Brief
Collect all lines containing the word "Full" from the data.

Dataset entries
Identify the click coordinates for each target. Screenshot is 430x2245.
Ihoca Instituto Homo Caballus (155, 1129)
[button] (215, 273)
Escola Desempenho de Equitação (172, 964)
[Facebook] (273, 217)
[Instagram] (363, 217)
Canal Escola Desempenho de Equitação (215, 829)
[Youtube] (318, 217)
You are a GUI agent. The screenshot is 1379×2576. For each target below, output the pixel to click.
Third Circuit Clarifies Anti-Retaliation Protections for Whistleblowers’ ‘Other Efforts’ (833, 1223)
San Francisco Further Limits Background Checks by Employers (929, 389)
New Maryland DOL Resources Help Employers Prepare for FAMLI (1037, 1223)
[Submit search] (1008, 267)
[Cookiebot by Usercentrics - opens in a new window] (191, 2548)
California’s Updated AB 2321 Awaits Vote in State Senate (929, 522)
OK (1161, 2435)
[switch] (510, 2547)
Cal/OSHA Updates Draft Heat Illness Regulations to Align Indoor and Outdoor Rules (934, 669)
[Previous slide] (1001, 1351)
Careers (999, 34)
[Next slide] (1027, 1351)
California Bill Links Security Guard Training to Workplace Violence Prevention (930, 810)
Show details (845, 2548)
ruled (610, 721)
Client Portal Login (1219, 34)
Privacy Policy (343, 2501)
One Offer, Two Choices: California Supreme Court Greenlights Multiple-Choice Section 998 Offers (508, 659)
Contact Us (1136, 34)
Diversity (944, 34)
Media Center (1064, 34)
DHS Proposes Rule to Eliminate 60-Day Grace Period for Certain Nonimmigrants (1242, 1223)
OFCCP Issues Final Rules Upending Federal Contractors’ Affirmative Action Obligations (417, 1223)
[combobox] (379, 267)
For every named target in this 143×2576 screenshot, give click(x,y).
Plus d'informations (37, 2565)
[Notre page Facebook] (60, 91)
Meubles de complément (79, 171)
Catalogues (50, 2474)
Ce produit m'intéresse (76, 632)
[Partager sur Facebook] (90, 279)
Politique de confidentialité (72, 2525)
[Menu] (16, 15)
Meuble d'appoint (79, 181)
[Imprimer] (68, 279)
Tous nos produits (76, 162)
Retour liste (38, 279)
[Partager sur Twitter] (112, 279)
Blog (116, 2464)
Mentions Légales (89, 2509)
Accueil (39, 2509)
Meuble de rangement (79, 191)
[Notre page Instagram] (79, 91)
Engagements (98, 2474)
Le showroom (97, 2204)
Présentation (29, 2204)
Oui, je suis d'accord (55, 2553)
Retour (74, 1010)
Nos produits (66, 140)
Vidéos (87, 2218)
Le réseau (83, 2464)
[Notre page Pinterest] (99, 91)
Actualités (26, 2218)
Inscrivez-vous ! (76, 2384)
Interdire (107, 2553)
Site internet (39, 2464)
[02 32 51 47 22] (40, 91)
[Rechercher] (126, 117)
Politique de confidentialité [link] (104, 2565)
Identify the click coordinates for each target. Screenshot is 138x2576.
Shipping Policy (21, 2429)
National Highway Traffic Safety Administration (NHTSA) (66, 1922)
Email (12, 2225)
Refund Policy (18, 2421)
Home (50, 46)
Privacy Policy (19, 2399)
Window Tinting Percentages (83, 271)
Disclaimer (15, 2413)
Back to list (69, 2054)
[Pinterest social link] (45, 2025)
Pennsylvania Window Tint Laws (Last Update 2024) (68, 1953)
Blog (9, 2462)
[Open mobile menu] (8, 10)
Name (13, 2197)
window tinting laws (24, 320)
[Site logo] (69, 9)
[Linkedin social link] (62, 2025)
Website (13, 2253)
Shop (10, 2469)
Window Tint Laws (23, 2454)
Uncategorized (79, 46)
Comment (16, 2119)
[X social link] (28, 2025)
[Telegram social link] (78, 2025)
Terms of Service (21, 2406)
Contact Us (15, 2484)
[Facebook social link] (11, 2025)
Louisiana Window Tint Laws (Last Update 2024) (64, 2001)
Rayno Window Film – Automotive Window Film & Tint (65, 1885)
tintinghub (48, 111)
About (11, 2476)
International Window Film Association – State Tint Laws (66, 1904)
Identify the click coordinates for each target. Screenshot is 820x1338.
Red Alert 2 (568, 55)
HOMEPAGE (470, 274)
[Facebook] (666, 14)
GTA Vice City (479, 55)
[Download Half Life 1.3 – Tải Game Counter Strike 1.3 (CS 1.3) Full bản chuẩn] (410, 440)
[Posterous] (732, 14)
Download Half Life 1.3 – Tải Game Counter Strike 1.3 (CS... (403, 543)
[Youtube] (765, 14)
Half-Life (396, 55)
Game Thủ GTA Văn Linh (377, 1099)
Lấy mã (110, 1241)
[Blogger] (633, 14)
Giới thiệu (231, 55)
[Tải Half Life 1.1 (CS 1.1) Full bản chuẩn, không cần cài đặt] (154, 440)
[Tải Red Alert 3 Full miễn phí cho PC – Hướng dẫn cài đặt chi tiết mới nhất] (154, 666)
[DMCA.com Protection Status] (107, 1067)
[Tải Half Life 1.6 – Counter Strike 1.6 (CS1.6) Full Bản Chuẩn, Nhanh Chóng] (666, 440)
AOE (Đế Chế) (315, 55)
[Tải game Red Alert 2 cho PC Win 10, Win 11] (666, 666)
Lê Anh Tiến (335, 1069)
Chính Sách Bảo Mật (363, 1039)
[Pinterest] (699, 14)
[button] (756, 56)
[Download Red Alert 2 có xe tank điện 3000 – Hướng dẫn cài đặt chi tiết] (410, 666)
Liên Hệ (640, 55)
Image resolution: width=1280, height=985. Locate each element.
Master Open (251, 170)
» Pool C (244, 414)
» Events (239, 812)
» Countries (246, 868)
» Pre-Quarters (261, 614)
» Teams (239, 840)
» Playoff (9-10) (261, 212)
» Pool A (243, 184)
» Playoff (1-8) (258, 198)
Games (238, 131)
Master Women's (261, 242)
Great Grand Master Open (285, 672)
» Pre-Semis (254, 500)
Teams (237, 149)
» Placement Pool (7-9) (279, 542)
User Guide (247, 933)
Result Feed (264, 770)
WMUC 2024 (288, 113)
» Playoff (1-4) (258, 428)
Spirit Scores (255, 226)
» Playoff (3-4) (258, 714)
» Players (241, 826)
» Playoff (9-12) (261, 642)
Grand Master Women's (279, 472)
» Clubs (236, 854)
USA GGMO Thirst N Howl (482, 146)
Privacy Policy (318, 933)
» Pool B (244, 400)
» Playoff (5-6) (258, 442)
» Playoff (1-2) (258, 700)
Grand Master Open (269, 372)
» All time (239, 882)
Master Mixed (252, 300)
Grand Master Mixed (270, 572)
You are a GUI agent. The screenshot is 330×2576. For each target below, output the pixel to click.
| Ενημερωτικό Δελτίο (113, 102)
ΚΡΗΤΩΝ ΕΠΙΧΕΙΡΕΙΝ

Solution below
[Download Half Life 1.3 – Tải Game Counter Strike 1.3 (CS 1.3) Full bản chuẩn] (410, 440)
[Tải Half Life 1.1 (CS 1.1) Full bản chuẩn, không cần cài đặt] (154, 440)
[Tải Red Alert 3 Full miễn phí cho PC – Hướng dẫn cài đặt chi tiết mới nhất] (154, 666)
[Tải Half Life 1.6 – Counter Strike 1.6 (CS1.6) Full Bản Chuẩn, Nhanh Chóng] (666, 440)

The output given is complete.